Exploring Cultural Variations in Moral Judgments with Large Language Models

arXiv cs.AI / 3/31/2026

💬 OpinionIdeas & Deep AnalysisModels & Research

Key Points

  • The study tests whether large language models reflect culturally diverse moral judgments reported by the World Values Survey (WVS) and Pew’s Global Attitudes Survey (PEW).
  • Researchers compute log-probability-based “moral justifiability” scores and correlate model outputs with survey results across many ethical topics, comparing both smaller monolingual/multilingual models and newer instruction-tuned models.
  • Earlier or smaller models often show near-zero or negative correlation with human moral judgments, while advanced instruction-tuned models show substantially higher positive correlations.
  • The analysis finds stronger alignment with W.E.I.R.D. (Western, Educated, Industrialized, Rich, Democratic) nations than with other regions, indicating uneven cross-cultural sensitivity.
  • The paper discusses remaining challenges for specific topics and regions and relates the findings to bias, training-data diversity, and implications for information retrieval and improving cultural sensitivity.

Abstract

Large Language Models (LLMs) have shown strong performance across many tasks, but their ability to capture culturally diverse moral values remains unclear.
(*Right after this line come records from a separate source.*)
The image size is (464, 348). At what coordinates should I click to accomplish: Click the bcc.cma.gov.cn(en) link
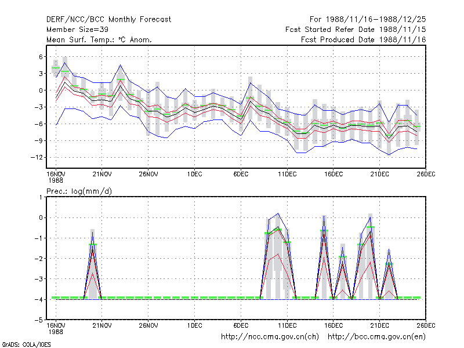point(376,337)
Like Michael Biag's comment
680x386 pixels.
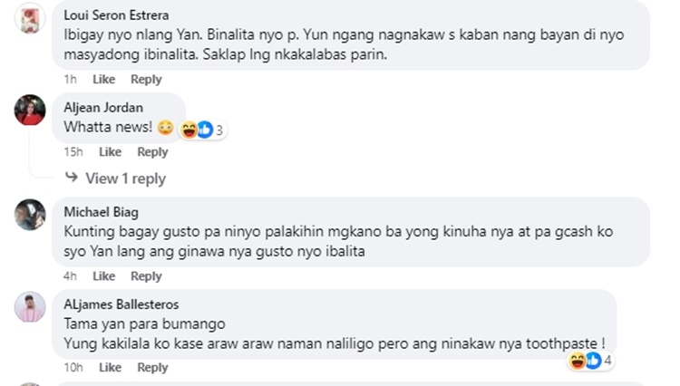[x=103, y=276]
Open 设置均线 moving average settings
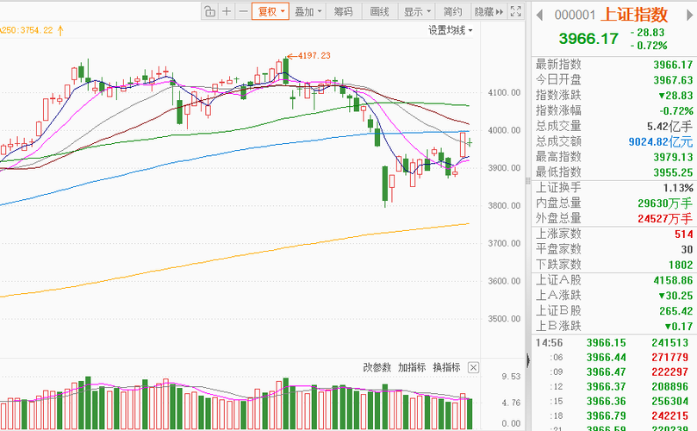 click(x=450, y=30)
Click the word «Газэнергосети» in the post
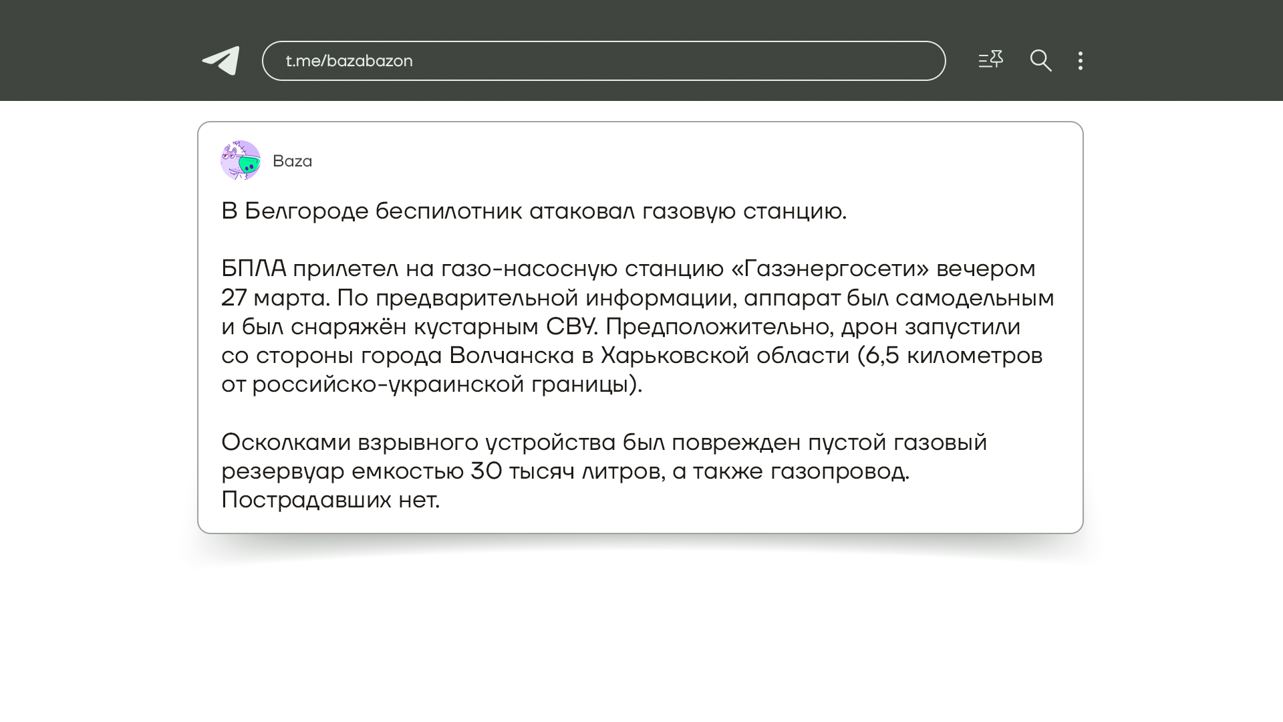 tap(830, 269)
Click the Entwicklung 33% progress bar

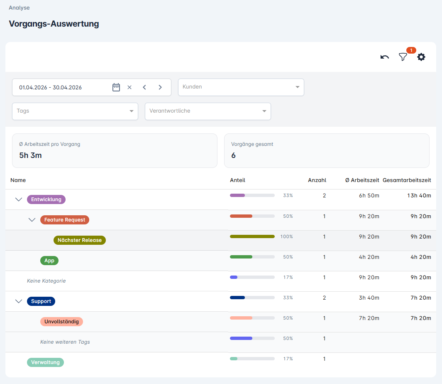(252, 195)
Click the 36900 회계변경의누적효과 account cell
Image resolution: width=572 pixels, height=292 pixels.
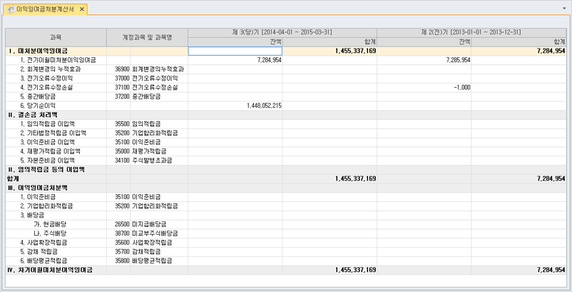coord(148,69)
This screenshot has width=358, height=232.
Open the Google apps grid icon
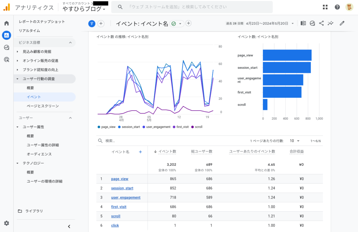[325, 7]
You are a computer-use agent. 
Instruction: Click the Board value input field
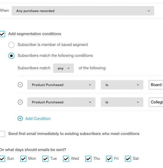[156, 85]
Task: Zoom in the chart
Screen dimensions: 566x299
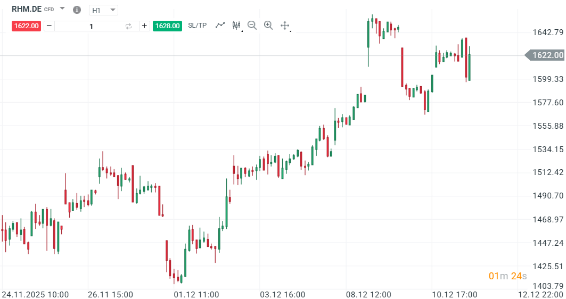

In this paper, we examine whether LLMs mirror variations in moral attitudes reported by the World Values Survey (WVS) and the Pew Research Center's Global Attitudes Survey (PEW). We compare smaller monolingual and multilingual models (GPT-2, OPT, BLOOMZ, and Qwen) with recent instruction-tuned models (GPT-4o, GPT-4o-mini, Gemma-2-9b-it, and Llama-3.3-70B-Instruct). Using log-probability-based \emph{moral justifiability} scores, we correlate each model's outputs with survey data covering a broad set of ethical topics. Our results show that many earlier or smaller models often produce near-zero or negative correlations with human judgments. In contrast, advanced instruction-tuned models achieve substantially higher positive correlations, suggesting they better reflect real-world moral attitudes. We provide a detailed regional analysis revealing that models align better with Western, Educated, Industrialized, Rich, and Democratic (W.E.I.R.D.) nations than with other regions. While scaling model size and using instruction tuning improves alignment with cross-cultural moral norms, challenges remain for certain topics and regions. We discuss these findings in relation to bias analysis, training data diversity, information retrieval implications, and strategies for improving the cultural sensitivity of LLMs.